# SHRED 2017 by Emmanuel Sansone... the most technic solo guitar ever played?



## IMPOSSIBLE MAN (Jan 21, 2016)

Hey , Are you curious ??? You want the most fast and technic demo solo guitare ever played? a slap in your face??? it's for you…lol


----------



## Vasks (Dec 9, 2013)

LOL! It seems you can post anything under the rubic "Today's Composers".

_Seriously, I truly wish the Mods would set up the criteria that only original Classical in nature pieces can be posted here_.


----------



## Pugg (Aug 8, 2014)

Vasks said:


> LOL! It seems you can post anything under the rubic "Today's Composers".
> 
> _Seriously, I truly wish the Mods would set up the criteria that only original Classical in nature pieces can be posted here_.

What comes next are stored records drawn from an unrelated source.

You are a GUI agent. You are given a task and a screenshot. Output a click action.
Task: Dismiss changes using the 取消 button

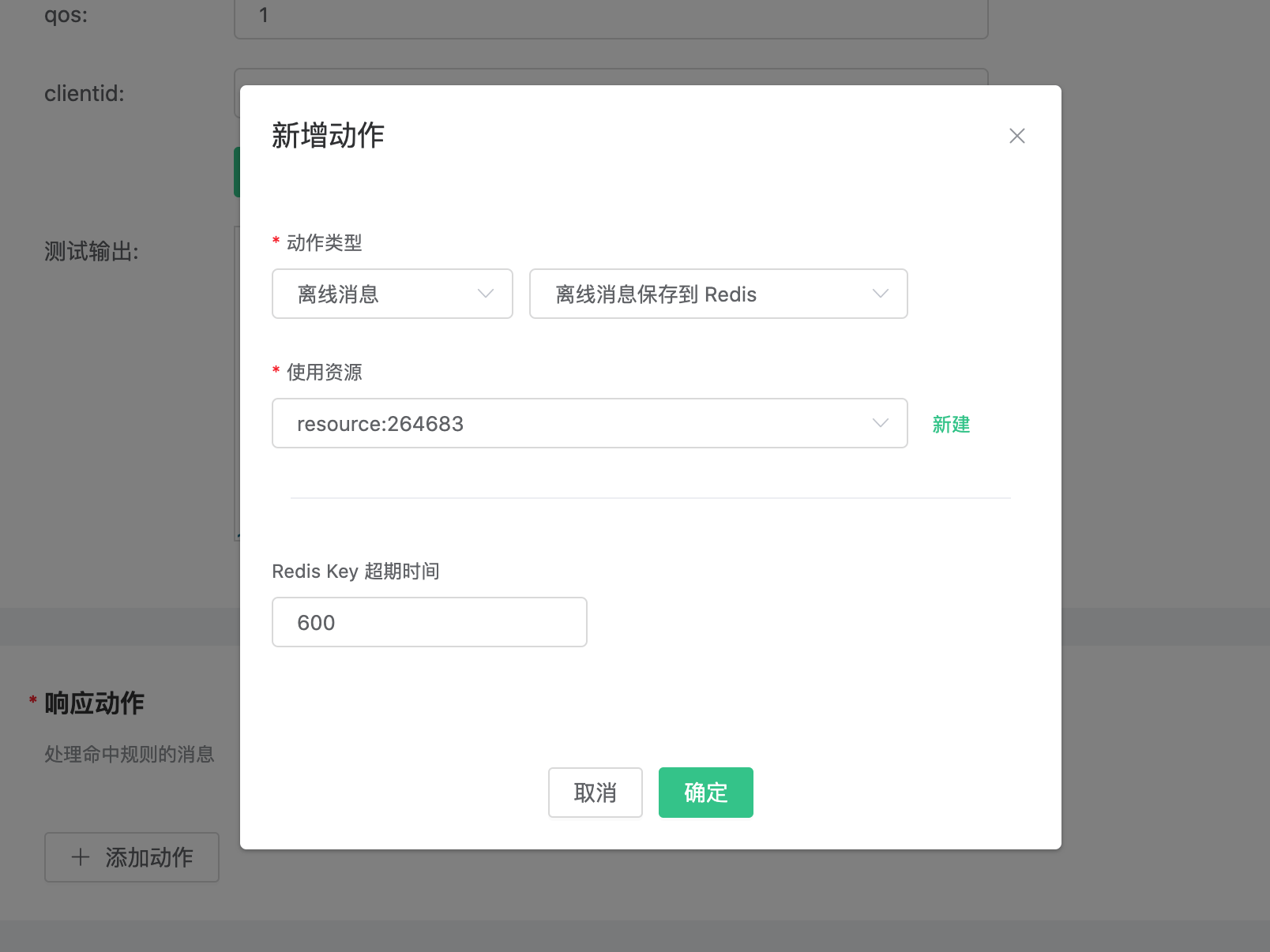pyautogui.click(x=595, y=793)
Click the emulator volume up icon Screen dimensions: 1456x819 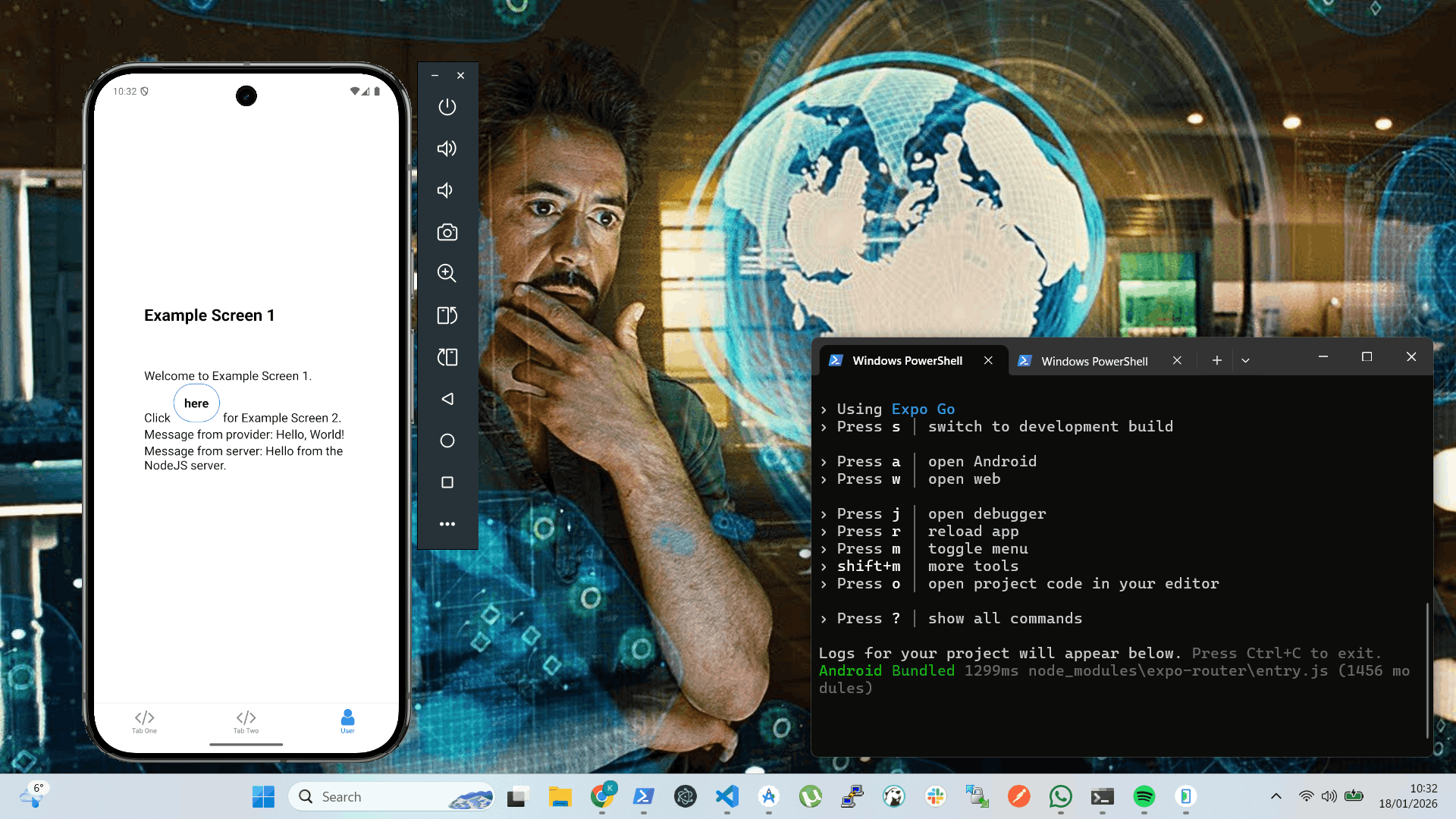click(x=447, y=149)
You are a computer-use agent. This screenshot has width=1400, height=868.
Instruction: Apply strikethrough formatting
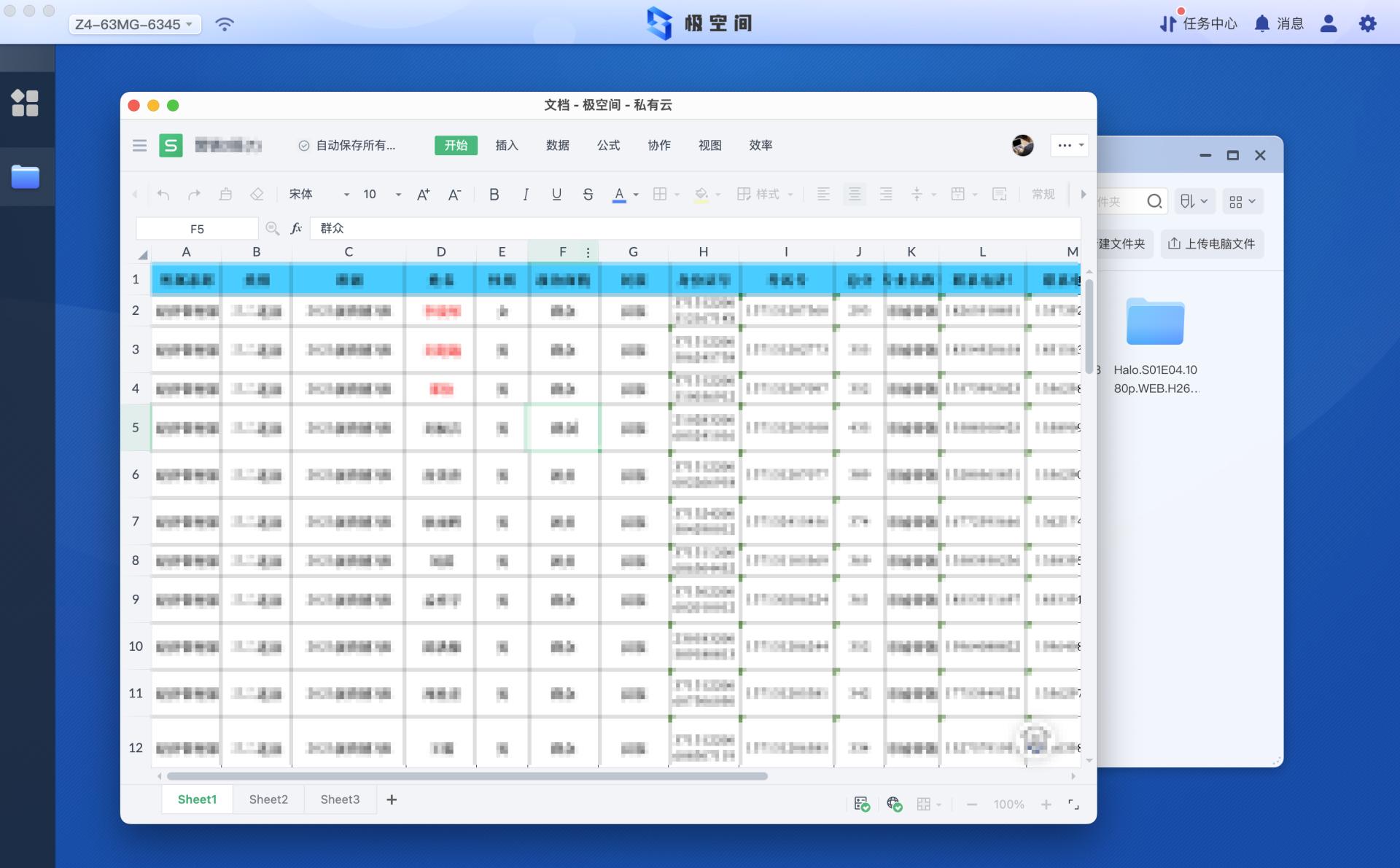[588, 195]
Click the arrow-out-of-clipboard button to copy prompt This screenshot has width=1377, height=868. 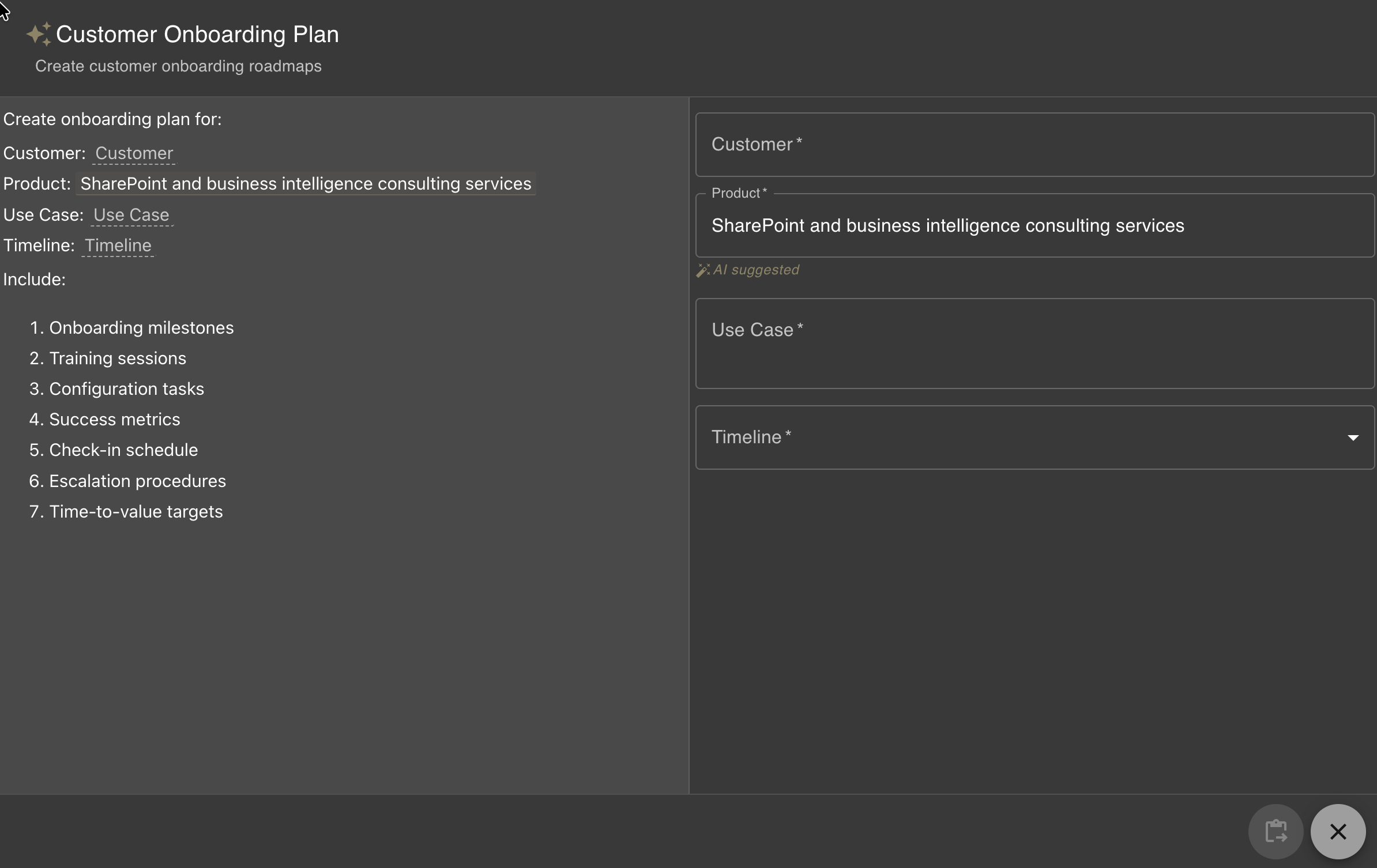[x=1274, y=831]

Totality agree, this belongs in none classical .


----------



## nikola (Sep 7, 2012)

Vasks said:


> LOL! It seems you can post anything under the rubic "Today's Composers".
> 
> _Seriously, I truly wish the Mods would set up the criteria that only original Classical in nature pieces can be posted here_.


Yes. Mods should also forbid art music, baroque and romantic music. 
So, if someone can't compose in Mozart style, he shouldn't be here. Also, anything by Beethoven since Eroica should be banned. All those inferior music styles out there should be forbidden, artists punished and Mozart should be cloned and become our new dictator who will rule the world. 
MUWAAHAHAHA


----------



## Vasks (Dec 9, 2013)

Contemporary "Classical" music = many, many different styles; NOT just faux-Mozartian.

As I have stated before,_ if you actually paid attention_, Classical music is Art music. By approaching composing using both intellectual and emotional processes one creates works of art. That's what I always mean by "Classical in nature"


----------



## nikola (Sep 7, 2012)

So, only Mozart and contemporary Mozart!


----------



## Vasks (Dec 9, 2013)

Stockhousen is "Classical"
Cage is "Classical"
Rouse is "Classical"
Daugherty is "Classical"
Ferneyhough is "Classical"
Boulez is "Classical"
Knussen is "Classical"
Ades is "Classical"
Schnittke is "Classical"
Saariaho is "Classical"
Penderecki is "Classical"

These are a small sample of what I refer to as Contemporary "Classical". I have been very vocal on this board as being unimpressed with the posters here that merely imitate Mozart.


----------



## nikola (Sep 7, 2012)

Ok, I guess that you didn't realize so far that I'm not being too serious


----------



## EdwardBast (Nov 25, 2013)

I'm not sure why anyone is debating the style as a criterion for the appropriateness of this post. The forum is for TC composers to post their work. It doesn't fit that criterion.


----------